Estos son los términos del dilema: los fascismos latinoamericanos ya no sirven a los intereses de Washington, que, al mismo tiempo, necesita en estos países una democracia controlada, en circuito cerrado y programada por el Departamento de Estado. Pero la restauración de la democracia no puede ser parcial ni tampoco pasar por farsas esperpénticas como la representada por el reciente tratado sobre el canal de Panamá. Derecho fundamental del hombre es indudablemente el respeto a su integridad física y psíquica (Amnistía Internacional recordaba no hace mucho el uso por la policía torturadora uruguaya del curare, el taquflaxil, el pentotal, el LSD, etcétera, en los interrogatorios de los presos políticos); pero también es un derecho fundamental no sólo del individuo, sino de todos los pueblos, la nacionalización de las empresas extranjeras, la recuperación de los propios recursos enajenados, la eliminación de bases militares foráneas, el desarrollo de las peculiaridades nacionales en la búsqueda de su propia identidad, así como la libre elección de su propia forma de Gobierno y su opción, igualmente libre, por un modelo de desarrollo determinado.

· · · · ·

* _Consigna 1_
Cita sin cambios el tramo de las entradas que va desde su inicio hasta la línea que contiene "[x=115, y=10]", esa línea incluida.

· · · · ·

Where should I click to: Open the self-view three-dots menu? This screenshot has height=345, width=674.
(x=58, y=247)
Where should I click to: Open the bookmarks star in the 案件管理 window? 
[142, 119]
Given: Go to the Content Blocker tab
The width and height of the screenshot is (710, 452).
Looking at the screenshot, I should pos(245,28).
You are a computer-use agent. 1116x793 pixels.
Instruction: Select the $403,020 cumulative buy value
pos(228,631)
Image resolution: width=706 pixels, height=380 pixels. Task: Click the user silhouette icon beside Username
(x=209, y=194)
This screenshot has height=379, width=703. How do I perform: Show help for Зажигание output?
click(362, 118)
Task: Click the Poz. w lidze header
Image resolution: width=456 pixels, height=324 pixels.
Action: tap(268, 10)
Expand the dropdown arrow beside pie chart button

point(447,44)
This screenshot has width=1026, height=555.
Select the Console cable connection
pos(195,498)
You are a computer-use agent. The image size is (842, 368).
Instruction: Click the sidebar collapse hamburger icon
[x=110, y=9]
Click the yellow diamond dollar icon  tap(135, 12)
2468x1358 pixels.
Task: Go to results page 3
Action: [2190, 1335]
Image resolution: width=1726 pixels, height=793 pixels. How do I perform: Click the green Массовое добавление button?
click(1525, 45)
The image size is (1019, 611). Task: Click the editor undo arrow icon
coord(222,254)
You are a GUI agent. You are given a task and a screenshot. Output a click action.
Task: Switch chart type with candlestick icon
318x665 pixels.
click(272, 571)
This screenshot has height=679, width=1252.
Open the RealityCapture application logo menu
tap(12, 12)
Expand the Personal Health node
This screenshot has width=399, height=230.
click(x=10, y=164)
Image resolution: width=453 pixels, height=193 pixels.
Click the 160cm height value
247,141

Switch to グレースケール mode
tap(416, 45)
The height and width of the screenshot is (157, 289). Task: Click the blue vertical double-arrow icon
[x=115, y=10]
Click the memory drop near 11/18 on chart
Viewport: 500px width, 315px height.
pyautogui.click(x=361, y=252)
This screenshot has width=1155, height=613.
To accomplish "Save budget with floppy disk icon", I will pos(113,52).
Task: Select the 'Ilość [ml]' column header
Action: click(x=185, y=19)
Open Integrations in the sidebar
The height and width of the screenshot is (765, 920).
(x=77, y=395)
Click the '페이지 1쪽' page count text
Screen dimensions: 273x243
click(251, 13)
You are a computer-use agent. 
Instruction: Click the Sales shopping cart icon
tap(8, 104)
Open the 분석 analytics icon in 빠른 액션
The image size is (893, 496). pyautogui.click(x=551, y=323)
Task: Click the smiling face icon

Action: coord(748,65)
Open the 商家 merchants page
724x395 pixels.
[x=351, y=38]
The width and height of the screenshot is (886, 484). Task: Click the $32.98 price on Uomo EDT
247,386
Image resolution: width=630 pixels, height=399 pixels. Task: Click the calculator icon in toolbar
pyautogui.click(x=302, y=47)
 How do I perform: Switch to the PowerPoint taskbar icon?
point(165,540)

· · · · ·

* _Consigna 2_
Continúa el fragmento sobre la democracia en América Latina y los intereses de Washington a partir de su última oración.

* _Resultado final 1_
Where should I click to: Open the self-view three-dots menu? This screenshot has height=345, width=674.
(x=58, y=247)
Where should I click to: Open the bookmarks star in the 案件管理 window? 
[142, 119]
Given: Go to the Content Blocker tab
The width and height of the screenshot is (710, 452).
Looking at the screenshot, I should pos(245,28).
You are a computer-use agent. 1116x793 pixels.
Instruction: Select the $403,020 cumulative buy value
pos(228,631)
Image resolution: width=706 pixels, height=380 pixels. Task: Click the user silhouette icon beside Username
(x=209, y=194)
This screenshot has height=379, width=703. How do I perform: Show help for Зажигание output?
click(362, 118)
Task: Click the Poz. w lidze header
Image resolution: width=456 pixels, height=324 pixels.
Action: tap(268, 10)
Expand the dropdown arrow beside pie chart button

point(447,44)
This screenshot has width=1026, height=555.
Select the Console cable connection
pos(195,498)
You are a computer-use agent. The image size is (842, 368).
Instruction: Click the sidebar collapse hamburger icon
[x=110, y=9]
Click the yellow diamond dollar icon  tap(135, 12)
2468x1358 pixels.
Task: Go to results page 3
Action: [2190, 1335]
Image resolution: width=1726 pixels, height=793 pixels. How do I perform: Click the green Массовое добавление button?
click(1525, 45)
The image size is (1019, 611). Task: Click the editor undo arrow icon
coord(222,254)
You are a GUI agent. You are given a task and a screenshot. Output a click action.
Task: Switch chart type with candlestick icon
318x665 pixels.
click(272, 571)
This screenshot has height=679, width=1252.
Open the RealityCapture application logo menu
tap(12, 12)
Expand the Personal Health node
This screenshot has width=399, height=230.
click(x=10, y=164)
Image resolution: width=453 pixels, height=193 pixels.
Click the 160cm height value
247,141

Switch to グレースケール mode
tap(416, 45)
The height and width of the screenshot is (157, 289). Task: Click the blue vertical double-arrow icon
[x=115, y=10]

* _Resultado final 2_
¿Serán todos éstos los derechos humanos cuya defensa asume el presidente Carter.? Por ahora, insisto, bastante sería con que Washington retirase su apoyo económico, militar y político a las dictaduras del cono Sur. Mucho sería ya pedir que auspiciase procesos realmente democráticos, transformadores en profundidad de las estructuras latinoamericanas. Y demasiado, pero no hay que callarlo por impotencia, recordar que la defensa de los derechos del ridividuo llega allí hasta donde un hombre, sea cual sea su ideología, su condición o su color, es humillado y ofendido. Afortunadamente, ya no es tiempo de cruzados. Bastaría con que los pueblos y los hombres pudiesen determinar libremente sus destinos, sin necesidad de inventarnos un imperialismo de rostro humano.